## Source data
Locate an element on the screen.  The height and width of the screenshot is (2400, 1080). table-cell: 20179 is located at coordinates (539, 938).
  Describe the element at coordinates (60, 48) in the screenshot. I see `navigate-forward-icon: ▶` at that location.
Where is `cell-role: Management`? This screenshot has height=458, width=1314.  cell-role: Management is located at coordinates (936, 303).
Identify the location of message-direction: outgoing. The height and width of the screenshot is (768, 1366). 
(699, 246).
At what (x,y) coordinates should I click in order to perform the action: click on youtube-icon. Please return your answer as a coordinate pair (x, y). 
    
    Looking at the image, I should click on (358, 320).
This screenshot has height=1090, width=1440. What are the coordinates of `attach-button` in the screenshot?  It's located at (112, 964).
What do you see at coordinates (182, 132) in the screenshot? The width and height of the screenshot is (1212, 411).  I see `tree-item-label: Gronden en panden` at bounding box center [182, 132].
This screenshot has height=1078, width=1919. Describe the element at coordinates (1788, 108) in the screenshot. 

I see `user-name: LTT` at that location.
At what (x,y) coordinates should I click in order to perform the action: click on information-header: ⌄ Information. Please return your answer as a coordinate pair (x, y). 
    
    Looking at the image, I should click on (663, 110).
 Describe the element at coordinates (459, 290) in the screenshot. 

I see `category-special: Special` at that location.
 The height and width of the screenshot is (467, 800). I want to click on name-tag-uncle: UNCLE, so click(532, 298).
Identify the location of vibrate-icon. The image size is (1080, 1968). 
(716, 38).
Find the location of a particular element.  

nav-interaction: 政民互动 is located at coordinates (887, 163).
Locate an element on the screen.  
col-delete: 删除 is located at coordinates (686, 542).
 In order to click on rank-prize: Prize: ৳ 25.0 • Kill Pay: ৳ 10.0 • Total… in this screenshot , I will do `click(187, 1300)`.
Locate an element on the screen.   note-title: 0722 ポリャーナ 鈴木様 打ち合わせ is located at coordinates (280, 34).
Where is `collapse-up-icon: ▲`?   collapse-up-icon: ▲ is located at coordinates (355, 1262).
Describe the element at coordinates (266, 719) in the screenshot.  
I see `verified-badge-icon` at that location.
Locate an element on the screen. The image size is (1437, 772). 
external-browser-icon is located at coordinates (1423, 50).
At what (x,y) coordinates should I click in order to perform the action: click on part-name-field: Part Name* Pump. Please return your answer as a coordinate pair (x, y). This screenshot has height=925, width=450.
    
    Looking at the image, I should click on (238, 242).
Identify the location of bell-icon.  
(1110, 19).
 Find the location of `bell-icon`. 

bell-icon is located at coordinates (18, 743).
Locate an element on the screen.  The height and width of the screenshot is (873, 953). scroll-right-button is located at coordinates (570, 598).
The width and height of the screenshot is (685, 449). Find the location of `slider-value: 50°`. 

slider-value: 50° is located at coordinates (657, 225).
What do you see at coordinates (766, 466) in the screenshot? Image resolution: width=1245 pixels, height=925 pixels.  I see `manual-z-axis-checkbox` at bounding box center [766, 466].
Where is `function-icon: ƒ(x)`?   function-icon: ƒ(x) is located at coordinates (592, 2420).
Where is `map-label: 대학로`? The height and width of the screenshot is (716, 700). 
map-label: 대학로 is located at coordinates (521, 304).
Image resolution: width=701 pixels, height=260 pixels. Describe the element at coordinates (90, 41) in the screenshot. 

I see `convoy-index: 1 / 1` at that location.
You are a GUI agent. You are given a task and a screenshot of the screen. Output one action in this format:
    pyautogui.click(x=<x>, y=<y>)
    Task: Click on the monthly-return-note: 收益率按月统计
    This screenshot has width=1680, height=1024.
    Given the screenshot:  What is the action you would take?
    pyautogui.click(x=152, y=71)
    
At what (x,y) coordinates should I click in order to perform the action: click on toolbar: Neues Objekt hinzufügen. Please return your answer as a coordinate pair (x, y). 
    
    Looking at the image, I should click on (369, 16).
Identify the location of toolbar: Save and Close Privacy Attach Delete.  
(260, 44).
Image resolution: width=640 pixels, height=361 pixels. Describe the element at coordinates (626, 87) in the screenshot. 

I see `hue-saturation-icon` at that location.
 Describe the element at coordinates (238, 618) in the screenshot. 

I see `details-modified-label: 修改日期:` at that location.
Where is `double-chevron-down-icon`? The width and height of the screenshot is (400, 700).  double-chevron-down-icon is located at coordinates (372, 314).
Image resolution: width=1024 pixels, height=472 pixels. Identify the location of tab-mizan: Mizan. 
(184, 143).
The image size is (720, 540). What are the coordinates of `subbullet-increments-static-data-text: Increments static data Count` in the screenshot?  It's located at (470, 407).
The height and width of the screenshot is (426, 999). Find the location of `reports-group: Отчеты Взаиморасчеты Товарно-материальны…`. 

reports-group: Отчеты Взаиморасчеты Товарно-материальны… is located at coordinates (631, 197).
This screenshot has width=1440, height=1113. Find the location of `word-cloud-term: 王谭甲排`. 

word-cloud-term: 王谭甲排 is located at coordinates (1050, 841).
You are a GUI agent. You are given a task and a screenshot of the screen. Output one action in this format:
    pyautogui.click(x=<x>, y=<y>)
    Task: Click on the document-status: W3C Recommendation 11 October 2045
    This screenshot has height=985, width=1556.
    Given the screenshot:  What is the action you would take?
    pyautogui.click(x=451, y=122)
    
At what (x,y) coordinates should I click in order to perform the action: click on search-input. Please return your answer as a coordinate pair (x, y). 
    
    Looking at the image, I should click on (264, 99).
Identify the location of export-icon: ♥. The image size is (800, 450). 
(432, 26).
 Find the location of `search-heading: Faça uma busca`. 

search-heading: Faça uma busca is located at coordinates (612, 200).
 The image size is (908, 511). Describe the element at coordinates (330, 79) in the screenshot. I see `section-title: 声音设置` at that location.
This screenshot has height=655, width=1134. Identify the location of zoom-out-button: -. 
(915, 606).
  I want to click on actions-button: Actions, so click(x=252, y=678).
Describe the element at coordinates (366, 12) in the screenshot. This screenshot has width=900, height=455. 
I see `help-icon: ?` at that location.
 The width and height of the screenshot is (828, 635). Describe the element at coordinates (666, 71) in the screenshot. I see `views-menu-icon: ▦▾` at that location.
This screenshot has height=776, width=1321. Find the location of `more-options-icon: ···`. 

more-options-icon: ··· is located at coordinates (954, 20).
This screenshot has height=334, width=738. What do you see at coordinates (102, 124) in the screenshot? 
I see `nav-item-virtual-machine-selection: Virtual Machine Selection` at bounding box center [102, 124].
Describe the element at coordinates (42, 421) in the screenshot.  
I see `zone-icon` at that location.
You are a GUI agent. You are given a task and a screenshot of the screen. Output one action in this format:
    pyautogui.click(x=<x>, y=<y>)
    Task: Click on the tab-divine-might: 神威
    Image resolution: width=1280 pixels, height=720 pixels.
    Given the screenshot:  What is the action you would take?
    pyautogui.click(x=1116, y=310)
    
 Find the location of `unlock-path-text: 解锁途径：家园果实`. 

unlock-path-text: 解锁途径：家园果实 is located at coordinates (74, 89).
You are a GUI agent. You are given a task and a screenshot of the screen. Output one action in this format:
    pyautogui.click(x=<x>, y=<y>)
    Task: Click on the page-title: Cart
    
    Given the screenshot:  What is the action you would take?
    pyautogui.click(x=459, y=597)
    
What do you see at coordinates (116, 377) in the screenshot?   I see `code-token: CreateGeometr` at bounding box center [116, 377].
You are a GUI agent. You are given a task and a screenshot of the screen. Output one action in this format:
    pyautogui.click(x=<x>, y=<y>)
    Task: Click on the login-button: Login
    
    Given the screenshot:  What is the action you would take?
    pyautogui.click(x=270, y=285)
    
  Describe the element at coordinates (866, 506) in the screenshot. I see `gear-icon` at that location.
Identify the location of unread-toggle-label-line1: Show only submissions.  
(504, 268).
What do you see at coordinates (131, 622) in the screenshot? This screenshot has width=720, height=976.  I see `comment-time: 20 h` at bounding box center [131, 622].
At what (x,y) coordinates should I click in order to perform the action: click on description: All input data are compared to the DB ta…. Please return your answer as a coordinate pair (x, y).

## What is expected
Copy out the lines starting at the one that contains "Describe the element at coordinates (459, 290)" and ending at the one that contains "The height and width of the screenshot is (467, 800).", swapping "element" for "item" and keeping everything else the same.

## Solution to this problem
 Describe the item at coordinates (459, 290) in the screenshot. 

I see `category-special: Special` at that location.
 The height and width of the screenshot is (467, 800). I want to click on name-tag-uncle: UNCLE, so click(532, 298).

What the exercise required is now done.